#### [Exercise data]

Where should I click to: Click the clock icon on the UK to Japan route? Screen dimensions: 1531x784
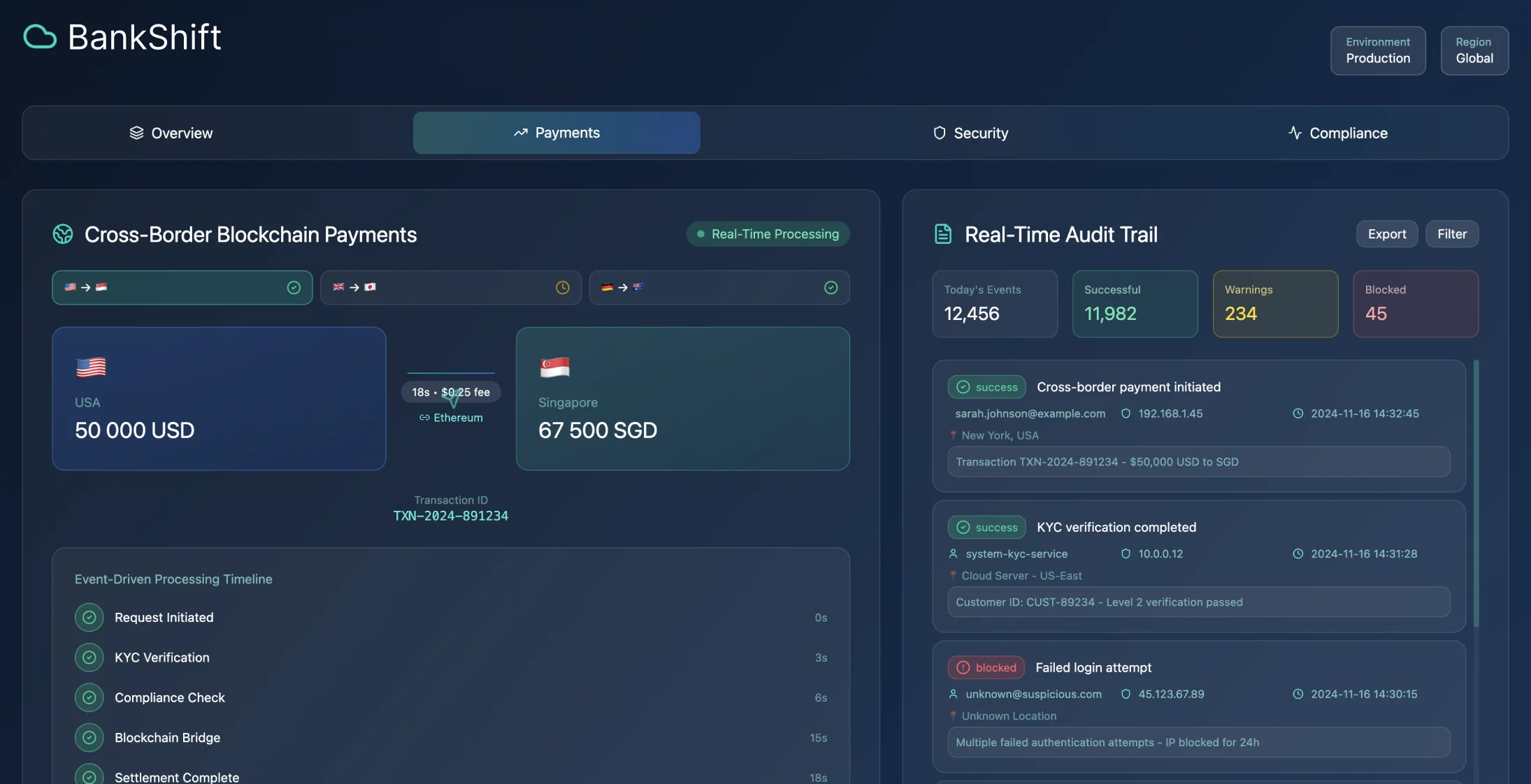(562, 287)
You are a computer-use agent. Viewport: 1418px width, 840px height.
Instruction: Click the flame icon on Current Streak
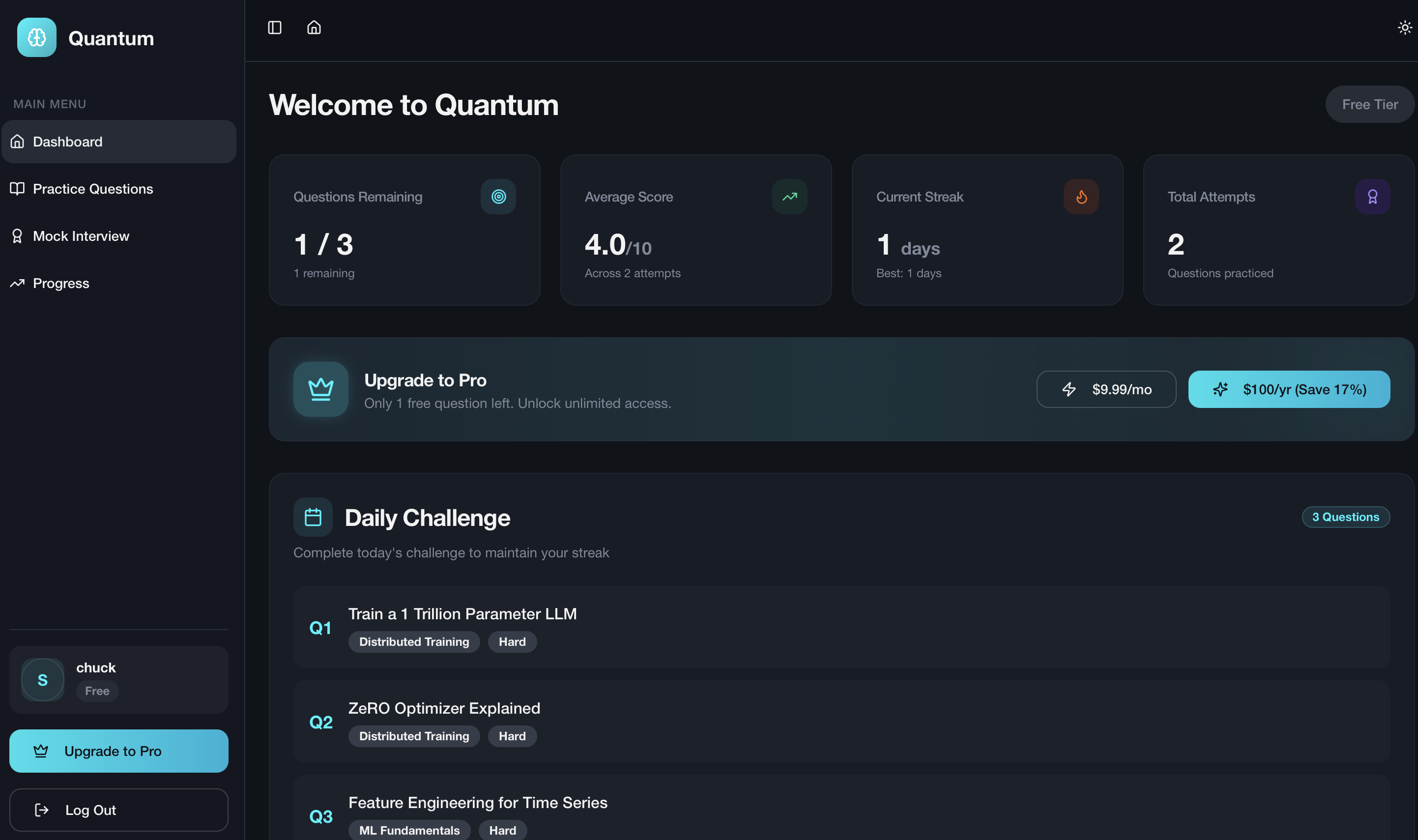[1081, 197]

#### [Task prompt]
Pictures stay out; reproduce exactly the lines from the one containing "Instruction: Click the" through the end of the data.

#### [Task solution]
Instruction: Click the flame icon on Current Streak
[1081, 197]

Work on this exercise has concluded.